▸ PROMPT: Update the records below by changing "GUI agent" to "interface agent" wherever it appears, and return them otherwise unchanged.

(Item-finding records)
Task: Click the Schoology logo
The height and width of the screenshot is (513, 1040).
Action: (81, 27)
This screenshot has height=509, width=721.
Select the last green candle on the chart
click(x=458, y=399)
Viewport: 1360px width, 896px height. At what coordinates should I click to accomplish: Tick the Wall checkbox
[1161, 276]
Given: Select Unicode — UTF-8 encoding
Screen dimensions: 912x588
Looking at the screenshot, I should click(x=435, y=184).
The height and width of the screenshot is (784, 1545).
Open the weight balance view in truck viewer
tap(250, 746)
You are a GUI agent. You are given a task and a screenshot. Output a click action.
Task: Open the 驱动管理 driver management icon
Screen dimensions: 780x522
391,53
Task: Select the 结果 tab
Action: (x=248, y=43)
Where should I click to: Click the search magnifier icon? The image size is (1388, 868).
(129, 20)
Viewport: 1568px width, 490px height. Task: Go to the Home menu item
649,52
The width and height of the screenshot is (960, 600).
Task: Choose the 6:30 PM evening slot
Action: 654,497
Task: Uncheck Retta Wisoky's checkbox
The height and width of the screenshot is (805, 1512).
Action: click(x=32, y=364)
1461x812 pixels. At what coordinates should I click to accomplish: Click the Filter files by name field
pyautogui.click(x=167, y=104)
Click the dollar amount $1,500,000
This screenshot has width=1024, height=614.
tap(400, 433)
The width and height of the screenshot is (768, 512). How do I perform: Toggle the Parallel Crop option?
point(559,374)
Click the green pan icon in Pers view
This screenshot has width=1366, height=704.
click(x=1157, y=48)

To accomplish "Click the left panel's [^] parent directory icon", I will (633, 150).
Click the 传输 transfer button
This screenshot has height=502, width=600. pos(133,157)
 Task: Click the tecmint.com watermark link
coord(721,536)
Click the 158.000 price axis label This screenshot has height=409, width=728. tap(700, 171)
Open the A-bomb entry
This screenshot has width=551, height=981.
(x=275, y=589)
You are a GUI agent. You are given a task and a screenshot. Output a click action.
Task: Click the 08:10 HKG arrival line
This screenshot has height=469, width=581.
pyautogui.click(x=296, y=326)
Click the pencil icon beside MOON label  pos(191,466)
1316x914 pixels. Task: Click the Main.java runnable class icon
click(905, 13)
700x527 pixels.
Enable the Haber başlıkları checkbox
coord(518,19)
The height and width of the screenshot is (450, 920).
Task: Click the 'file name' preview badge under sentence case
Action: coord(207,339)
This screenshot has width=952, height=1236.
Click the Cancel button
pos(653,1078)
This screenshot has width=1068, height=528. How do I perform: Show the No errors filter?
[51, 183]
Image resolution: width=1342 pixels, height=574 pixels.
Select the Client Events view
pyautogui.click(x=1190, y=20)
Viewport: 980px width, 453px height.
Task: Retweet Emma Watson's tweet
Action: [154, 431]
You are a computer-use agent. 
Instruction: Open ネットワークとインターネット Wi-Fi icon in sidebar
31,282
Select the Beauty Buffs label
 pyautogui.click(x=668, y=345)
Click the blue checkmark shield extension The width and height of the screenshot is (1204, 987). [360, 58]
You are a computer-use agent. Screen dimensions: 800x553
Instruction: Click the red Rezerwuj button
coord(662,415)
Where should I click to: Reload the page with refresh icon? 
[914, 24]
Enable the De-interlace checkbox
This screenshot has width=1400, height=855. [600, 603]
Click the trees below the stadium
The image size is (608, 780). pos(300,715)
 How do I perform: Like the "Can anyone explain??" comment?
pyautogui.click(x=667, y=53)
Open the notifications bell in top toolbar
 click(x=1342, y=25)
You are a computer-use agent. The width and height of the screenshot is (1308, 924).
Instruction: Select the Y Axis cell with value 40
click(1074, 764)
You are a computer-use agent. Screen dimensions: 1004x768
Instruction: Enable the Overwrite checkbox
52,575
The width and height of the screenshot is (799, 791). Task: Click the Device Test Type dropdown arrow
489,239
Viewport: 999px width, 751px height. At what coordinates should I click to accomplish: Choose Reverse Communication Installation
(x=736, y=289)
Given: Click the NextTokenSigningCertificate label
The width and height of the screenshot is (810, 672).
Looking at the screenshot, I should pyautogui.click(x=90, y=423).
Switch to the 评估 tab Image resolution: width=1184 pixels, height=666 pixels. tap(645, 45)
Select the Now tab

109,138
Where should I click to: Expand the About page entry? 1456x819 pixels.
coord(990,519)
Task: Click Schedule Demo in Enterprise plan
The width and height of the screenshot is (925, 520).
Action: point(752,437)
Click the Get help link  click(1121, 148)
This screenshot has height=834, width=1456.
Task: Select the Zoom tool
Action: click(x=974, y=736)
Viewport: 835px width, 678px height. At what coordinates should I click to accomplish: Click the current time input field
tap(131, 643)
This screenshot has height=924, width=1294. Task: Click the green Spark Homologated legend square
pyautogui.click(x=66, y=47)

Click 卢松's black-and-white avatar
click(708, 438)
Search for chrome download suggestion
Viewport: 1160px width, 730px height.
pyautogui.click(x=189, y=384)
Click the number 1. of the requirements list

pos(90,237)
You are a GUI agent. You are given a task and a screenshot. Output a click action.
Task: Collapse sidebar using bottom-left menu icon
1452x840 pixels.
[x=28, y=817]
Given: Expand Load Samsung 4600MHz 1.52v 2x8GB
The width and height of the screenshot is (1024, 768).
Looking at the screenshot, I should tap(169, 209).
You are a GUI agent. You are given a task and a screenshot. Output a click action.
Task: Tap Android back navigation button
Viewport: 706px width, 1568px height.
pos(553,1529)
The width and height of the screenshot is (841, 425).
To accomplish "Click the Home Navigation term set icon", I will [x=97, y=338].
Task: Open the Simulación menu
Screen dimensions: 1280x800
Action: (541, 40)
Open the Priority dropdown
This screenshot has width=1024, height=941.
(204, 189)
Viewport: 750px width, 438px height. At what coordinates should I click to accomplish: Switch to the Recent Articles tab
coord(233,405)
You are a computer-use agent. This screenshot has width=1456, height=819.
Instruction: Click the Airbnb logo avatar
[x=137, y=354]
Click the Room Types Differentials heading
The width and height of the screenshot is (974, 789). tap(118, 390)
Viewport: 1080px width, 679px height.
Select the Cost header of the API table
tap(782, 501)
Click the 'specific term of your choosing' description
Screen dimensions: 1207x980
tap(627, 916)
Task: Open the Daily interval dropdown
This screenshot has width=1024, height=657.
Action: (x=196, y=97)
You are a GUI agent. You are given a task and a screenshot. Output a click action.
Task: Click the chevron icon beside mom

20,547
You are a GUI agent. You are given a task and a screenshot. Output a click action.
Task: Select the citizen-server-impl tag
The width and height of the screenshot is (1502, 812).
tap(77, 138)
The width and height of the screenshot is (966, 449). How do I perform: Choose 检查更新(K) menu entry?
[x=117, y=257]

▸ ANSWER:
Task: Click the Schoology logo
The height and width of the screenshot is (513, 1040).
Action: (81, 27)
This screenshot has height=509, width=721.
Select the last green candle on the chart
click(x=458, y=399)
Viewport: 1360px width, 896px height. At what coordinates should I click to accomplish: Tick the Wall checkbox
[1161, 276]
Given: Select Unicode — UTF-8 encoding
Screen dimensions: 912x588
Looking at the screenshot, I should click(x=435, y=184).
The height and width of the screenshot is (784, 1545).
Open the weight balance view in truck viewer
tap(250, 746)
You are a interface agent. You are given a task and a screenshot. Output a click action.
Task: Open the 驱动管理 driver management icon
Screen dimensions: 780x522
391,53
Task: Select the 结果 tab
Action: (x=248, y=43)
Where should I click to: Click the search magnifier icon? The image size is (1388, 868).
(129, 20)
Viewport: 1568px width, 490px height. Task: Go to the Home menu item
649,52
The width and height of the screenshot is (960, 600).
Task: Choose the 6:30 PM evening slot
Action: 654,497
Task: Uncheck Retta Wisoky's checkbox
The height and width of the screenshot is (805, 1512).
Action: click(x=32, y=364)
1461x812 pixels. At what coordinates should I click to accomplish: Click the Filter files by name field
pyautogui.click(x=167, y=104)
Click the dollar amount $1,500,000
This screenshot has width=1024, height=614.
tap(400, 433)
The width and height of the screenshot is (768, 512). How do I perform: Toggle the Parallel Crop option?
point(559,374)
Click the green pan icon in Pers view
This screenshot has width=1366, height=704.
click(x=1157, y=48)

To accomplish "Click the left panel's [^] parent directory icon", I will (633, 150).
Click the 传输 transfer button
This screenshot has height=502, width=600. pos(133,157)
 Task: Click the tecmint.com watermark link
coord(721,536)
Click the 158.000 price axis label This screenshot has height=409, width=728. tap(700, 171)
Open the A-bomb entry
This screenshot has width=551, height=981.
(x=275, y=589)
You are a interface agent. You are given a task and a screenshot. Output a click action.
Task: Click the 08:10 HKG arrival line
This screenshot has height=469, width=581.
pyautogui.click(x=296, y=326)
Click the pencil icon beside MOON label  pos(191,466)
1316x914 pixels. Task: Click the Main.java runnable class icon
click(905, 13)
700x527 pixels.
Enable the Haber başlıkları checkbox
coord(518,19)
The height and width of the screenshot is (450, 920).
Task: Click the 'file name' preview badge under sentence case
Action: coord(207,339)
This screenshot has width=952, height=1236.
Click the Cancel button
pos(653,1078)
This screenshot has width=1068, height=528. How do I perform: Show the No errors filter?
[51, 183]
Image resolution: width=1342 pixels, height=574 pixels.
Select the Client Events view
pyautogui.click(x=1190, y=20)
Viewport: 980px width, 453px height.
Task: Retweet Emma Watson's tweet
Action: [154, 431]
You are a computer-use agent. 
Instruction: Open ネットワークとインターネット Wi-Fi icon in sidebar
31,282
Select the Beauty Buffs label
 pyautogui.click(x=668, y=345)
Click the blue checkmark shield extension The width and height of the screenshot is (1204, 987). [360, 58]
You are a computer-use agent. Screen dimensions: 800x553
Instruction: Click the red Rezerwuj button
coord(662,415)
Where should I click to: Reload the page with refresh icon? 
[914, 24]
Enable the De-interlace checkbox
This screenshot has width=1400, height=855. [600, 603]
Click the trees below the stadium
The image size is (608, 780). pos(300,715)
 How do I perform: Like the "Can anyone explain??" comment?
pyautogui.click(x=667, y=53)
Open the notifications bell in top toolbar
 click(x=1342, y=25)
You are a computer-use agent. The width and height of the screenshot is (1308, 924).
Instruction: Select the Y Axis cell with value 40
click(1074, 764)
You are a computer-use agent. Screen dimensions: 1004x768
Instruction: Enable the Overwrite checkbox
52,575
The width and height of the screenshot is (799, 791). Task: Click the Device Test Type dropdown arrow
489,239
Viewport: 999px width, 751px height. At what coordinates should I click to accomplish: Choose Reverse Communication Installation
(x=736, y=289)
Given: Click the NextTokenSigningCertificate label
The width and height of the screenshot is (810, 672).
Looking at the screenshot, I should pyautogui.click(x=90, y=423).
Switch to the 评估 tab Image resolution: width=1184 pixels, height=666 pixels. tap(645, 45)
Select the Now tab

109,138
Where should I click to: Expand the About page entry? 1456x819 pixels.
coord(990,519)
Task: Click Schedule Demo in Enterprise plan
The width and height of the screenshot is (925, 520).
Action: point(752,437)
Click the Get help link  click(1121, 148)
This screenshot has height=834, width=1456.
Task: Select the Zoom tool
Action: click(x=974, y=736)
Viewport: 835px width, 678px height. At what coordinates should I click to accomplish: Click the current time input field
tap(131, 643)
This screenshot has height=924, width=1294. Task: Click the green Spark Homologated legend square
pyautogui.click(x=66, y=47)

Click 卢松's black-and-white avatar
click(708, 438)
Search for chrome download suggestion
Viewport: 1160px width, 730px height.
pyautogui.click(x=189, y=384)
Click the number 1. of the requirements list

pos(90,237)
You are a interface agent. You are given a task and a screenshot. Output a click action.
Task: Collapse sidebar using bottom-left menu icon
1452x840 pixels.
[x=28, y=817]
Given: Expand Load Samsung 4600MHz 1.52v 2x8GB
The width and height of the screenshot is (1024, 768).
Looking at the screenshot, I should tap(169, 209).
You are a interface agent. You are given a task and a screenshot. Output a click action.
Task: Tap Android back navigation button
Viewport: 706px width, 1568px height.
pos(553,1529)
The width and height of the screenshot is (841, 425).
To accomplish "Click the Home Navigation term set icon", I will [x=97, y=338].
Task: Open the Simulación menu
Screen dimensions: 1280x800
Action: (541, 40)
Open the Priority dropdown
This screenshot has width=1024, height=941.
(204, 189)
Viewport: 750px width, 438px height. At what coordinates should I click to accomplish: Switch to the Recent Articles tab
coord(233,405)
You are a computer-use agent. This screenshot has width=1456, height=819.
Instruction: Click the Airbnb logo avatar
[x=137, y=354]
Click the Room Types Differentials heading
The width and height of the screenshot is (974, 789). tap(118, 390)
Viewport: 1080px width, 679px height.
Select the Cost header of the API table
tap(782, 501)
Click the 'specific term of your choosing' description
Screen dimensions: 1207x980
tap(627, 916)
Task: Open the Daily interval dropdown
This screenshot has width=1024, height=657.
Action: (x=196, y=97)
You are a interface agent. You are given a task and a screenshot. Output a click action.
Task: Click the chevron icon beside mom

20,547
You are a interface agent. You are given a task and a screenshot. Output a click action.
Task: Select the citizen-server-impl tag
The width and height of the screenshot is (1502, 812).
tap(77, 138)
The width and height of the screenshot is (966, 449). How do I perform: Choose 检查更新(K) menu entry?
[x=117, y=257]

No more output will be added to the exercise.